INSTRUCTIONS FOR THE TASK: Any images in the material are to be dropped while every line is retyped exactly.

DATA:
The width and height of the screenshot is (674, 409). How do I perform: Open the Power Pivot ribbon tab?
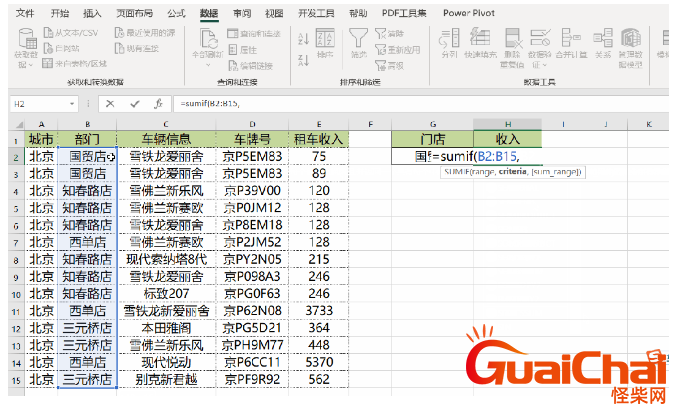point(471,13)
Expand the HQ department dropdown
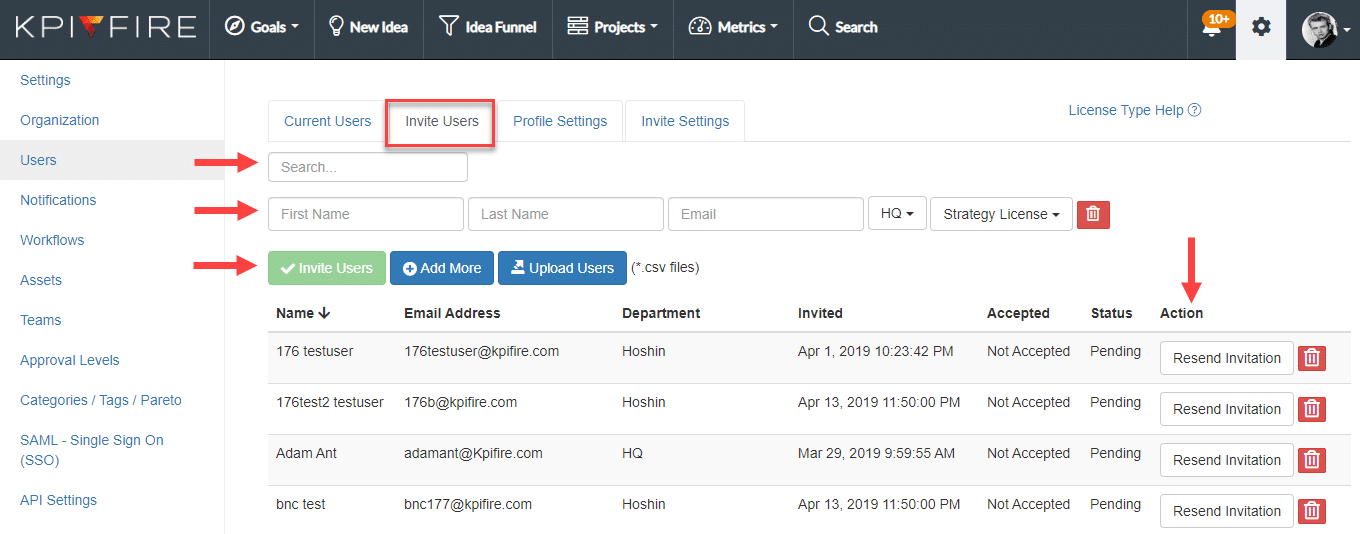The image size is (1360, 534). [897, 214]
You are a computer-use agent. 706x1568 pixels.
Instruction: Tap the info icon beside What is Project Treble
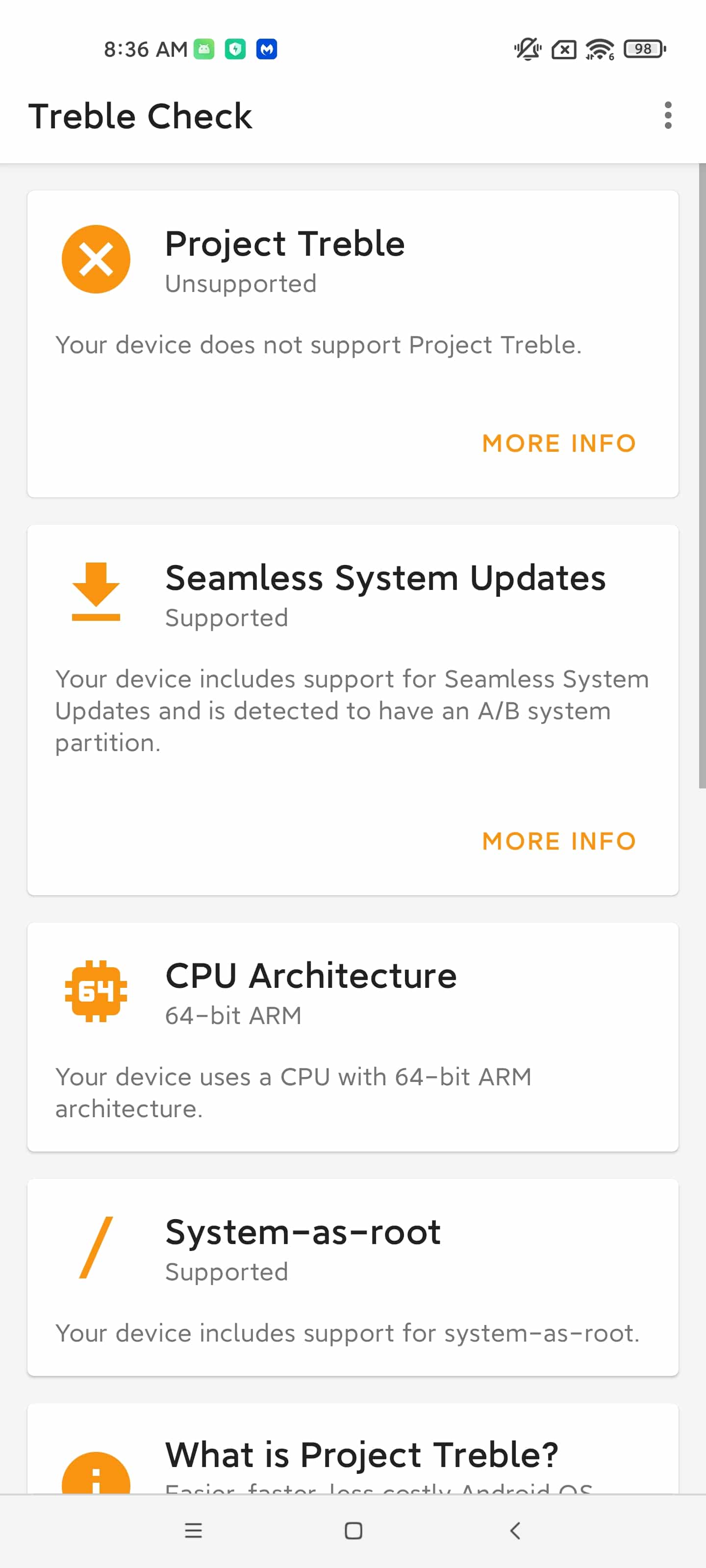pyautogui.click(x=96, y=1473)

RESULT OF THIS EXERCISE:
The width and height of the screenshot is (674, 409). How do I perform: Open the Power Pivot ribbon tab?
point(471,13)
Expand the HQ department dropdown
The image size is (1360, 534). [897, 214]
You are a computer-use agent. 706x1568 pixels.
Instruction: Tap the info icon beside What is Project Treble
pyautogui.click(x=96, y=1473)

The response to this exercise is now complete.